New Golden Arches sign gets nod from Canton village trustees following hearing Wednesday night
BY ADAM ATKINSON
North Country This Week
CANTON — The Golden Arches planned for the new McDonald’s restaurant to be built 111 East Main Street will be 68 square feet and 25 feet above ground.
The village board of trustees approved a variance for the iconic brand sign at their Wednesday, Nov. 18 meeting. The approval will allow for a larger sign than is customary under village code.The variance approval was referred to the board of trustees by the village planning board. Mayor Mike Dalton told trustees that, according to the village code, any variances outside normal code approval are supposed to come to the village board for a final say.
McDonald’s variance request included three parts.
The first part of the request asking for the 68-square-foot sign is a variance from Village Code §264-6(B), which allows a “freestanding sign not exceeding 32 square feet in area and a height not exceeding 12 feet above ground level.”
The restaurant also asked for permission to install 5 wall signs, including 2 “arch” signs and 3 McDonald’s signs on the restaurant structure itself. This request is a variance from village code permitting one sign on the front wall of a building, and one sign on the rear or side wall of any building abutting a parking area or public way.

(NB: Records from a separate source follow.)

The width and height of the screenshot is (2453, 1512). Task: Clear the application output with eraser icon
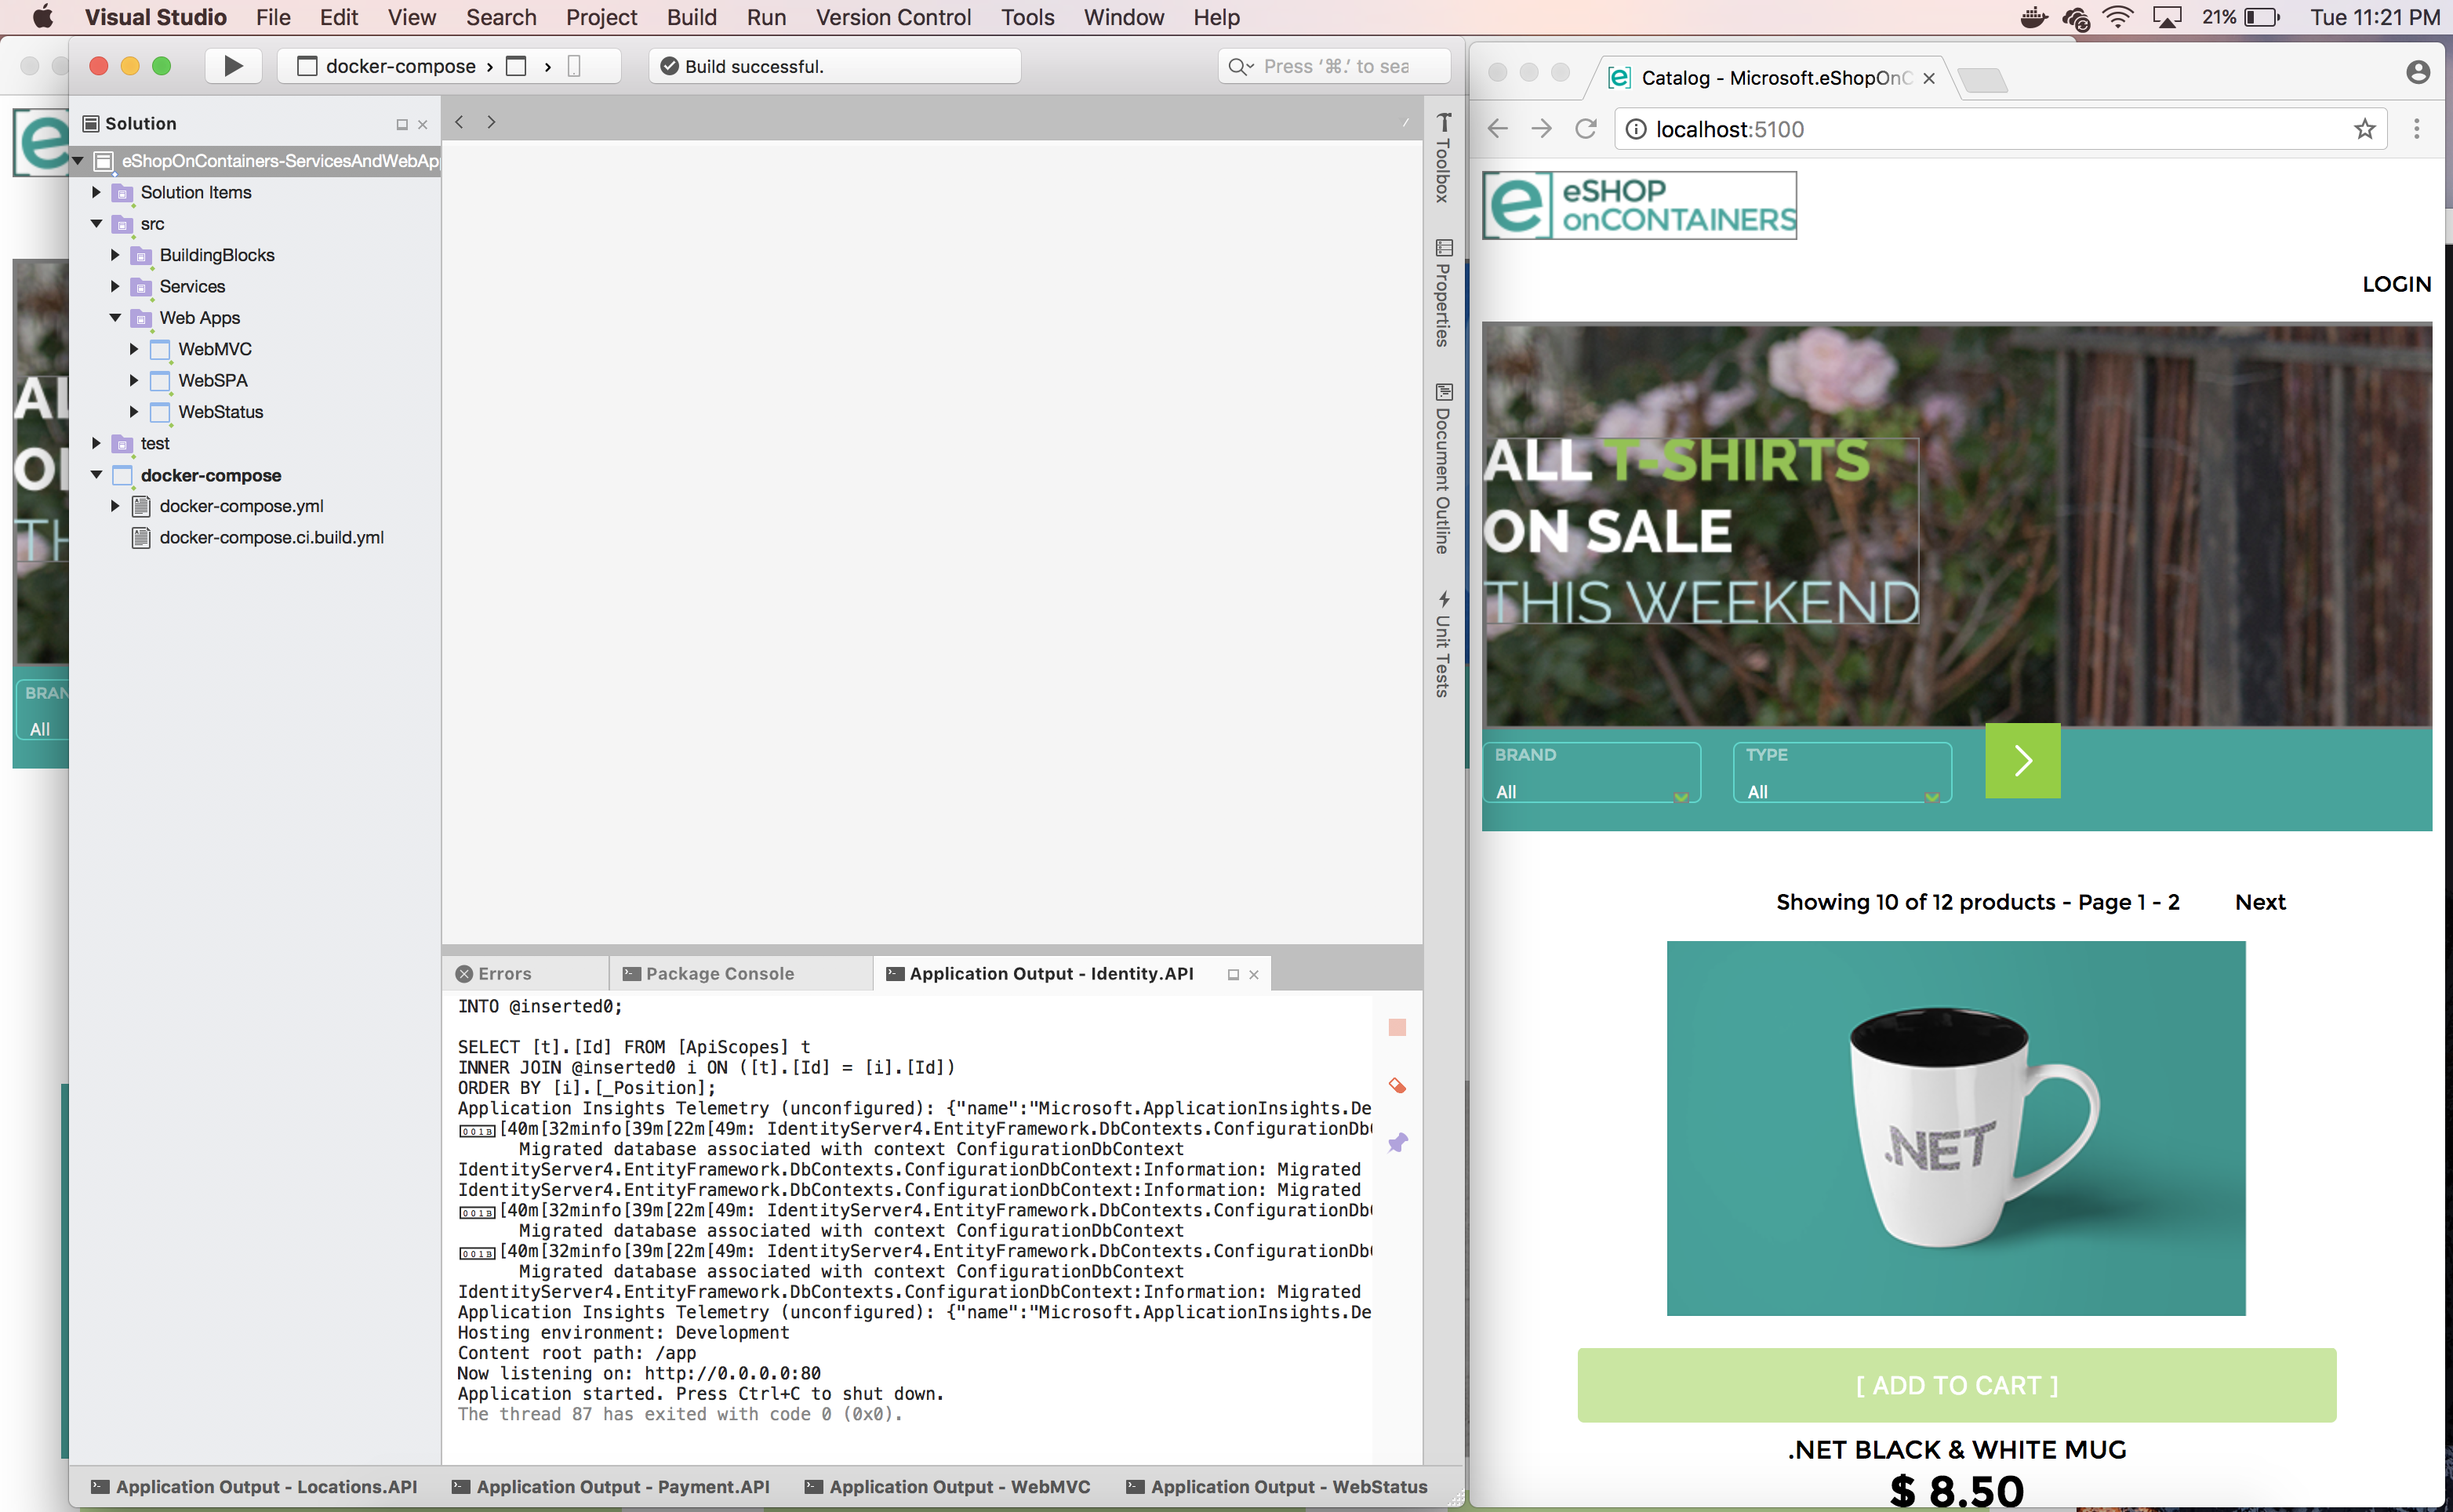[x=1397, y=1085]
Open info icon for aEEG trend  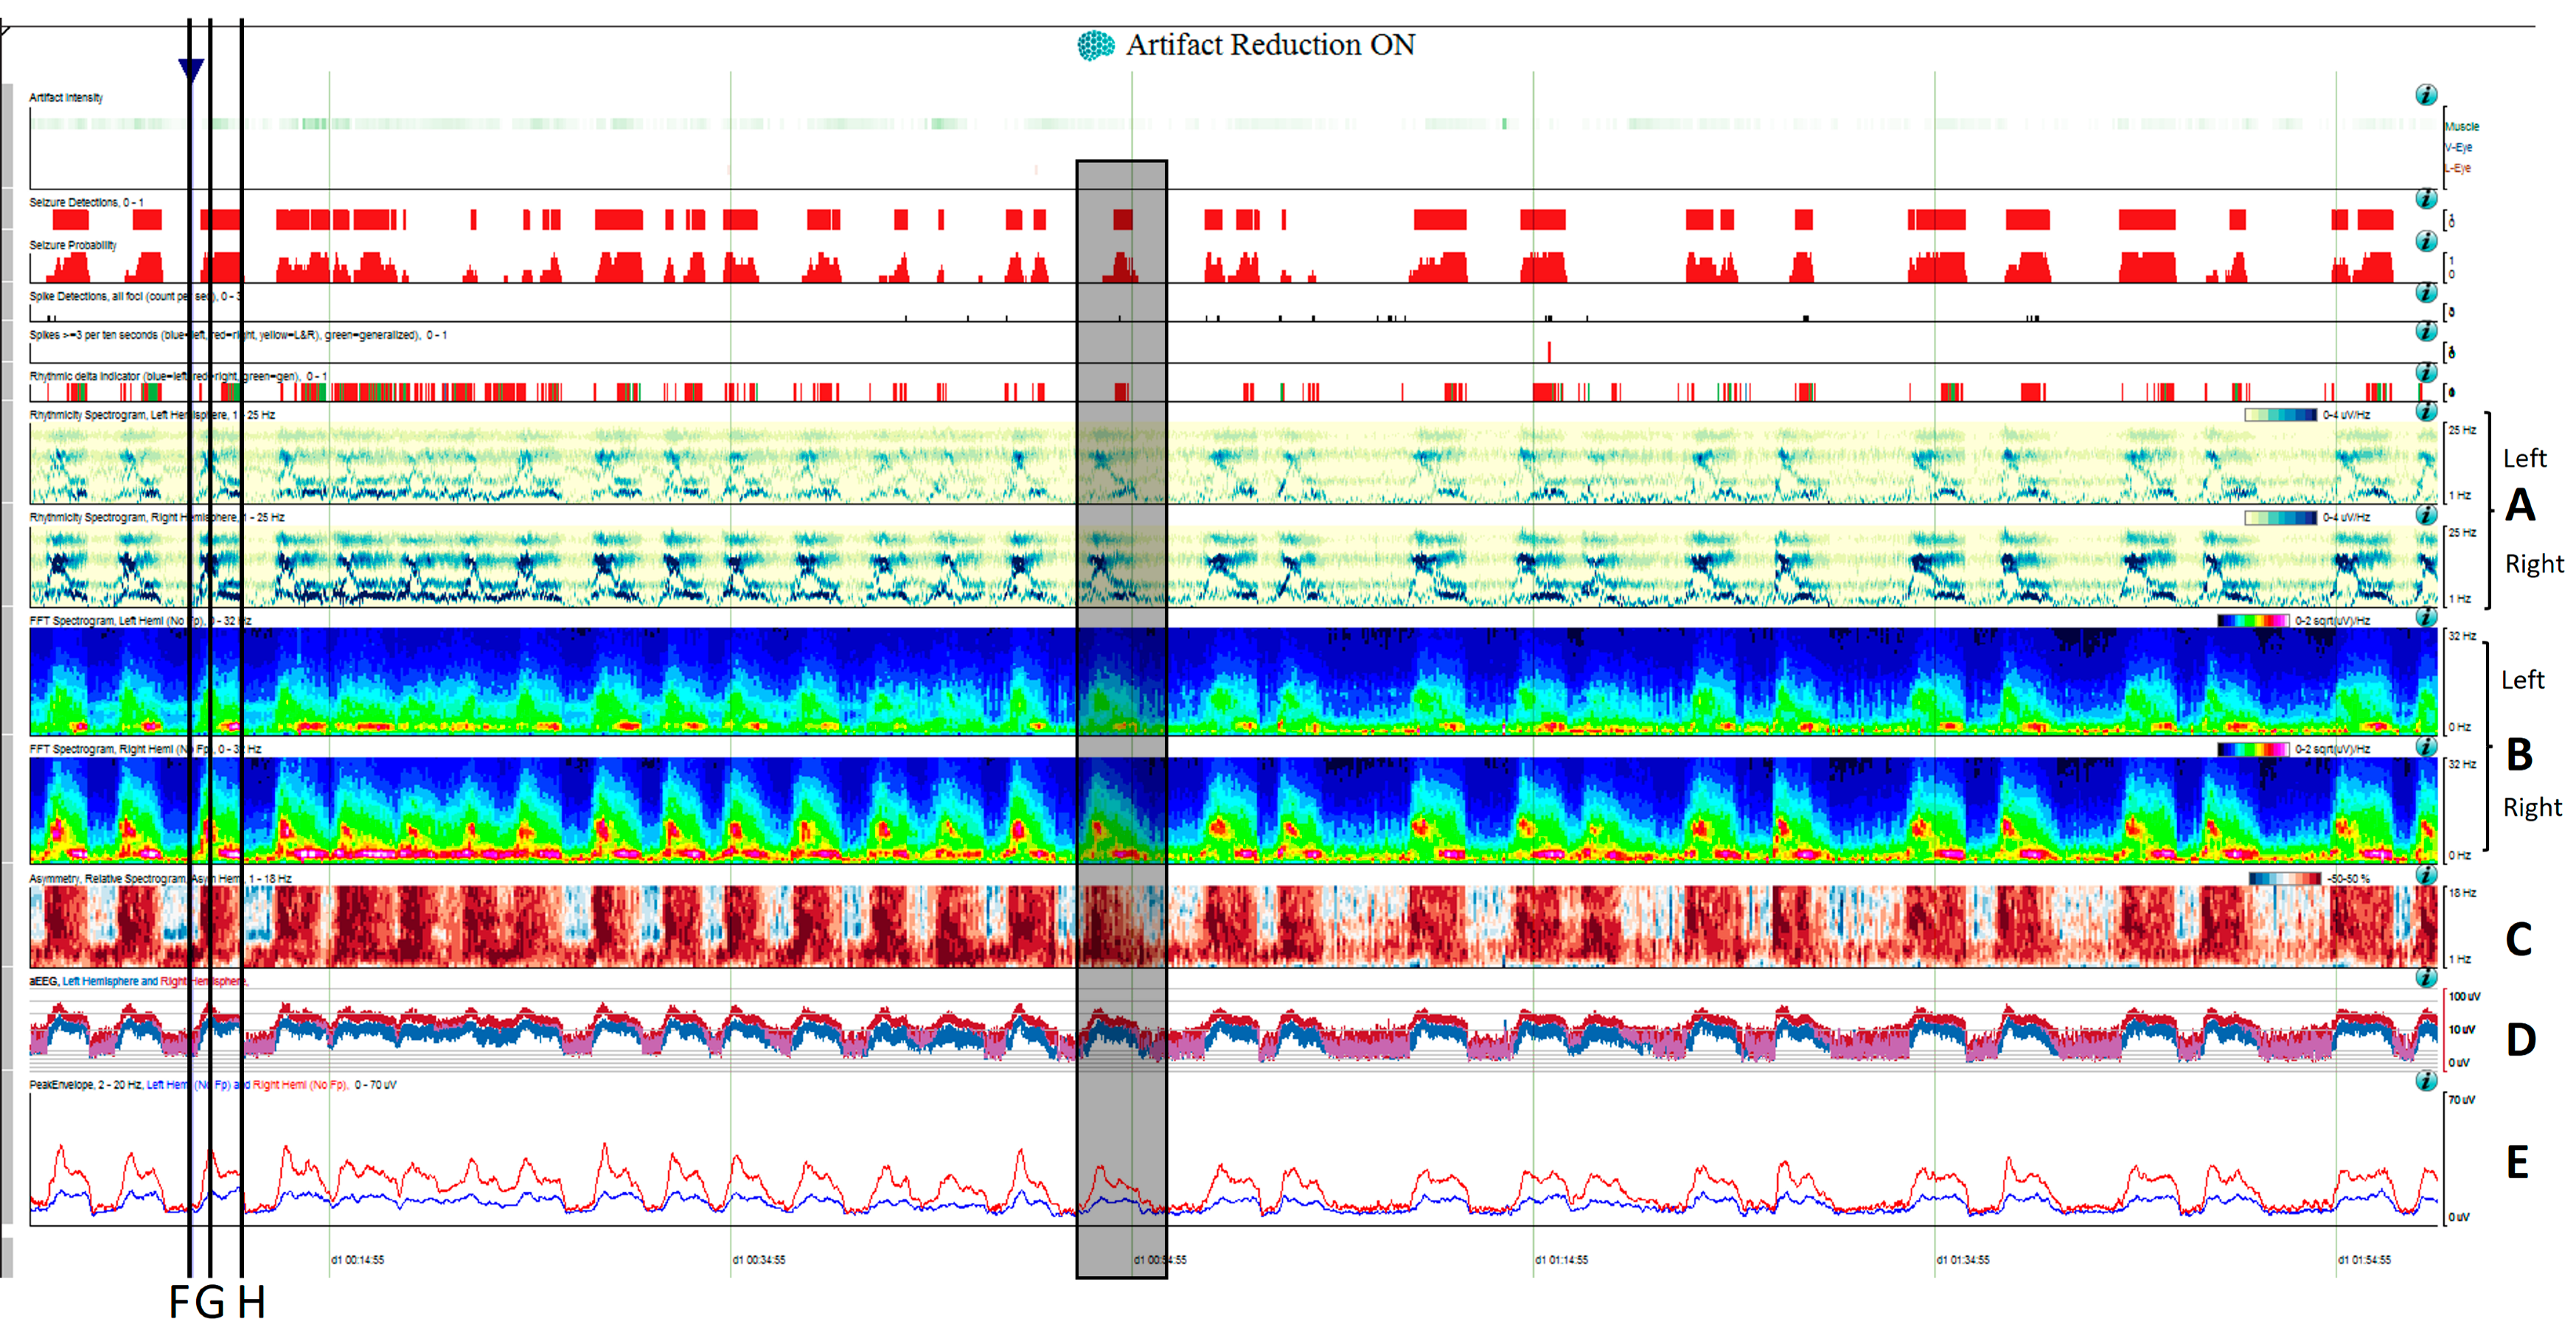2426,977
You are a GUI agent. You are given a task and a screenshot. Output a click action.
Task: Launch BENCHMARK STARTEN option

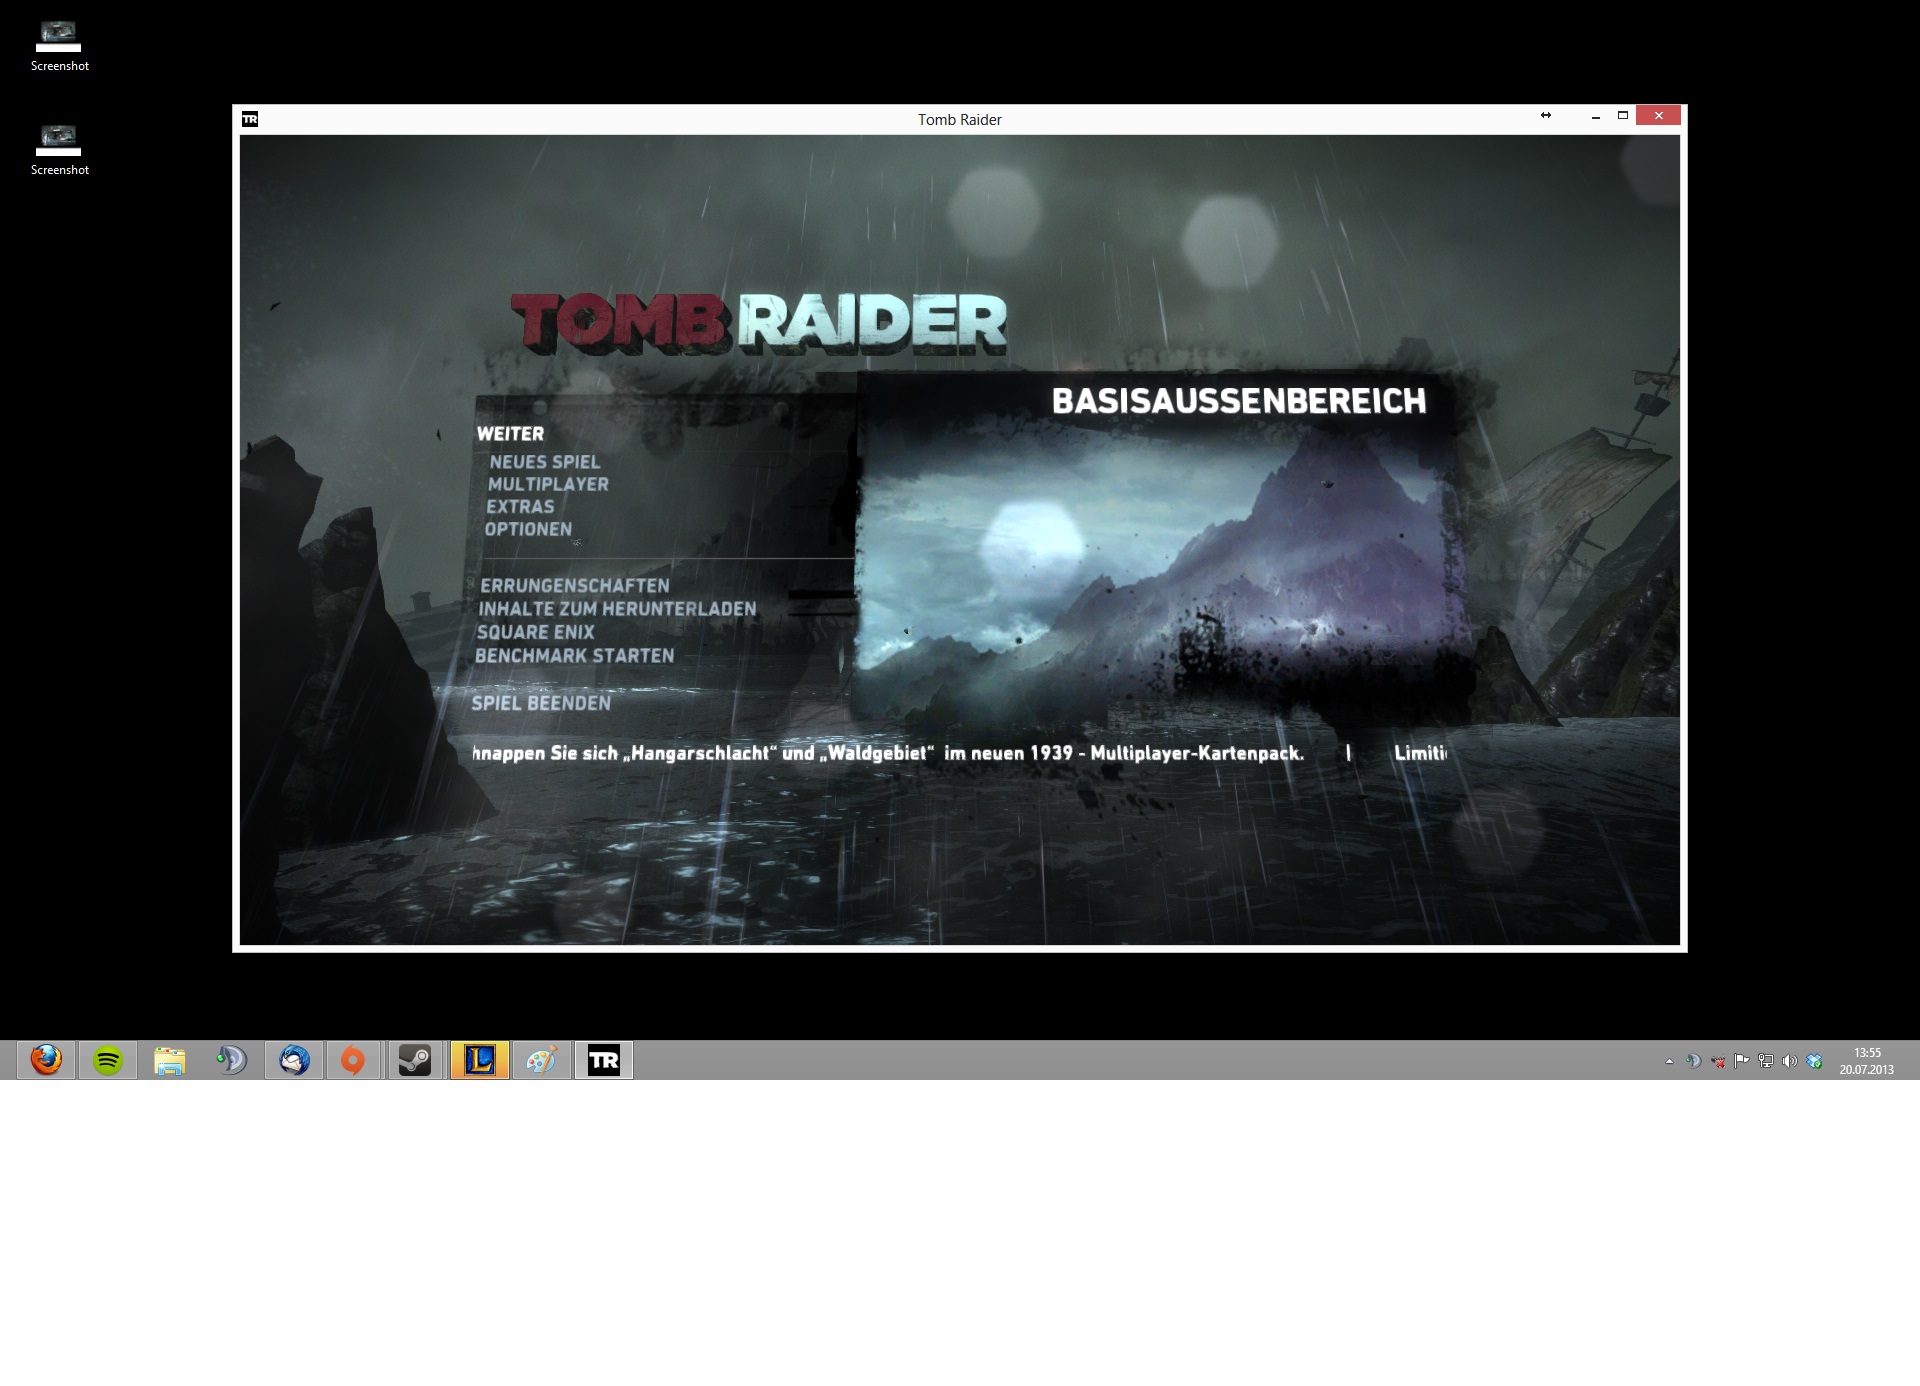coord(574,656)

Plans for the “arch” wall signs call for them to be 3.5 feet in height and the restaurant also asked for a variance from the village code which requires those signs not exceed 2.5 feet in height.
A public hearing about the variance was held prior to the meeting.
During the hearing, village resident Toby Irvin asked how the request compares to other signs in that area of the village. The new restaurant site is next door to the Canton Price Chopper, and is surrounded by several businesses. “You’ve mentioned that you’ve gotten other requests but the signs out there appear to be pretty tailored,” Irvin said.
Dalton pointed out that the 78.9 square feet sign for the Mountain Mart next door to the McDonald’s site was approved under a previous variance. “I went out and measured that sign, and I think Jeff (Murray, code enforcement officer) did too. And, I came up with about 21 feet off the ground,” Dalton said.
Dalton said other signs in that area vary, with some meeting the code and others, like the hotel across the road, varying from code.
“This one (the McDonald’s sign variance request) compares very similarly to the sign request that Mountain Mart had,” the mayor said.
“It just seemed to me that the several requests all were in excess of the code, and were nuanced,” Irvin said. “I mean is anybody going to miss the arches and not know that its McDonald’s?” Irvin said.
Dalton said that the “massive” Golden Arches on many McDonald’s restaurants in the region, like the one on the Potsdam location, will not be installed at the Canton site. “Their sign has become much more subdued, and they’ve added the arches on the building itself, which are a lot smaller than anything I’ve seen,” said the Mayor.
“I guess my comment would be that we have a code in place and if we have a code we should try to adhere to it,” Irvin said. “That stretch of road is not out of control with signs at this point, but every additional variant makes it so. I would encourage holding back on some portion of that.”
“That part of the village is very unique compared to the rest,” said Town Councilman Tim Danehy, who previously served on the village planning board. Danehy said the speed limit increases through that section of the village and buildings tend to be further back from the road. “So what seems appropriate in a C1 district closer to the center of the village doesn’t necessarily match up out there.”
“As the mayor said this request is not inconsistent with what has been granted out there,” Danehy said. Danehy said the “one-size fits all sign code” doesn’t seem to work for that particular business district, and suggested perhaps making that area of the village a specific district under the village code review.
Village Trustee Carol Pynchon confirmed that the stretch of East Main headed out of town, which features hotels, grocery stores, gas stations, businesses and drive-through restaurants, is being looked at in the village’s planned code review and revisement for a possible individual zone in the future.